10 Things to Know About Business Valuation
Understanding the ins and outs of a business valuation is useful for many reasons. Business owners can use a business valuation to inform their decisions when it comes to selling, buying out a shareholder or gifting shares of their business. Here are the key aspects to help you prepare for a business valuation.
1. What is a business valuation?
A business valuation is a valuation by a qualified or accredited appraiser of the equity ownership of a business. Appraisals can be used for different reasons, including gift or estate tax planning, support for charitable contributions of closely held business interests, or preparing to sell a business.
2. How much does a business valuation cost?
Depending on the scope of the valuation, a business valuation can cost anywhere from $6,000 to more than $20,000.1 Most qualified or accredited business appraisers will review the scope of work with a prospective client and will quote a project fee in an engagement letter prior to beginning the engagement.
3. Why are business valuations needed?
The reasons to obtain a business valuation fall under the following categories:
- Transactions: Exit planning, buy-sell agreements, ESOPs, equity financing
- Tax Reporting: Gift and estate tax, charitable donations, C-to-S conversions
- Financial Reporting: Purchase price allocations in acquisitions, goodwill impairment testing, portfolio valuations, derivatives
- Litigation: Marital dissolutions, shareholder disputes, economic damages
4. How do business appraisers determine the value of a company?
- Income Approach: Weighs the expected benefits from investing in the company against the required return for assuming the risk associated with it. This approach accounts for projected changes in revenue, profits, working capital needs and capital expenditures.
- Market Approach: Values a company based on similar publicly traded companies and sale or merger transactions of comparable companies.
- Asset Approach: Measures the fair market value of a company’s assets, less its liabilities. Frequently used for underperforming companies, this approach is not appropriate for companies with meaningful profits and intangible assets.
5. Is the date of a business valuation important?
A business valuation is the estimated value of a company at a specific point in time. As with any equity investment, the value of a company will change over time due to internal and external factors. Therefore, an updated business valuation will be required for proper support at future dates.
6. Can a business have more than one value?
Yes. A business can have multiple values at a single point in time. Value estimates reflect what a buyer and seller would likely agree to in a transaction. As such, a business may have a lower value to a buyer with no synergistic benefits versus a strategic acquirer that could realize greater benefits. In addition, majority ownership of an entity is inherently more valuable than a minority position that lacks control rights and stock marketability.

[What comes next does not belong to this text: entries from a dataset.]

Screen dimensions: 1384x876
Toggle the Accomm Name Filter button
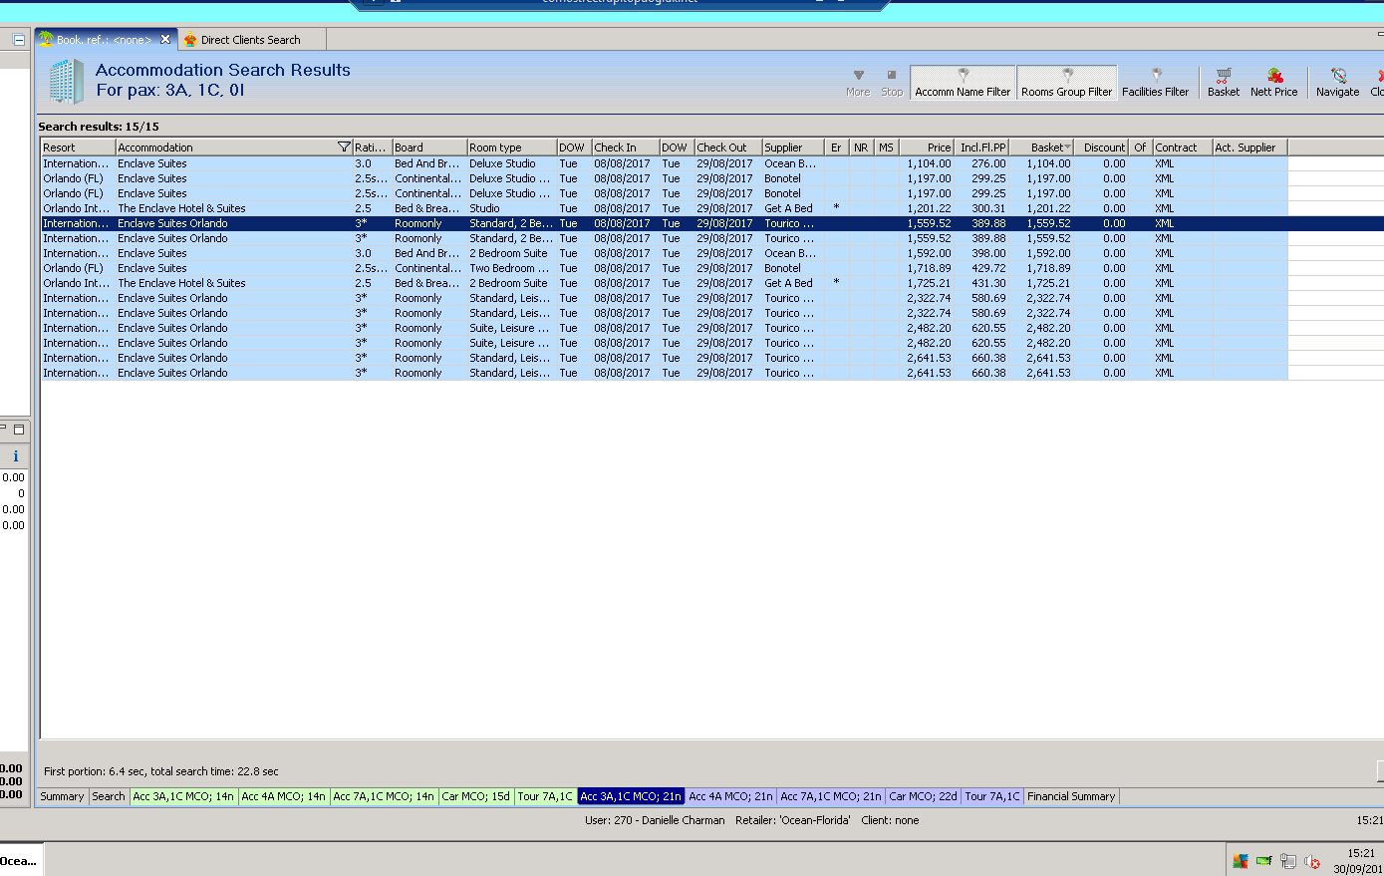pyautogui.click(x=963, y=83)
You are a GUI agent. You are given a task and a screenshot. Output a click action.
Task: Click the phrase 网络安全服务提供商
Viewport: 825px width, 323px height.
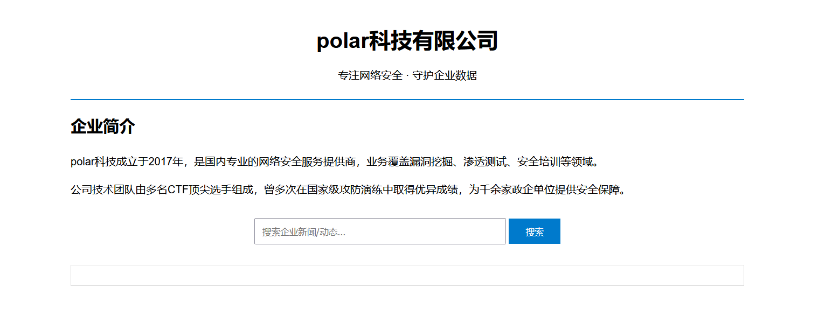(x=307, y=162)
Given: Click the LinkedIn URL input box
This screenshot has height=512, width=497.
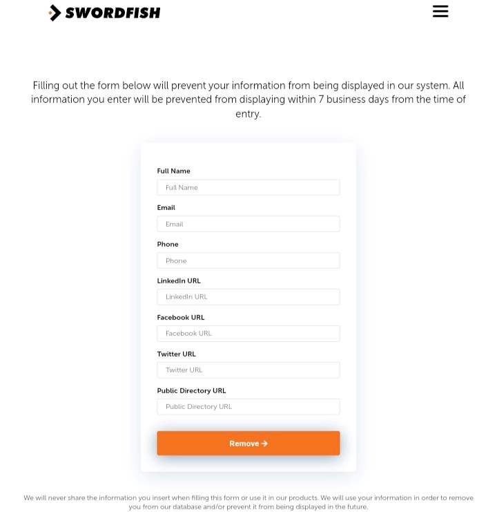Looking at the screenshot, I should 249,297.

7. What is USPAP? What are business valuation standards?
In addition to standards set by organizations such as the Institute of Business Appraisers (IBA) and American Society of Appraisers (ASA), qualified business appraisers follow the Uniform Standards of Professional Appraisal Practice (USPAP). This is recognized as the official source of appraisal
standards in North America. Adherence to standards reinforces a business appraiser’s expertise and the credibility of his or her work. Appraisers who fail to perform their work in accordance with USPAP standards may be subject to criticism and may have difficulty defending their conclusions in litigation.
8. How do I judge a business appraiser’s qualifications?
Professionals in varying occupations may claim to be business appraisers, but only accredited business appraisers have the training and expertise needed to provide defensible business valuation reports. Business appraisal services offered by an accredited entity will have designations such as Accredited Senior Appraiser (ASA), Certified Business Appraiser (CBA), Certified Valuation Analyst (CVA) and the Accredited in Business Valuation (ABV) of the AICPA.
9. What information is needed to perform a business valuation?
The following documents are necessary to provide a credible valuation: financial statements for the last five years, interim financial statements and forecasts or projections. Other documents requested include information that describes the company’s services and/or products, operations, customers, suppliers and competitors. Any business planning materials including reports by consultants are also required.
10. What else can owners use a business valuation for?
Valuations provide business owners with useful information relative to measuring risks and comparing financial performance to their peers. By identifying key value drivers, business owners can use valuations as a tool in long-term planning to enhance the operational and financial performance of their companies.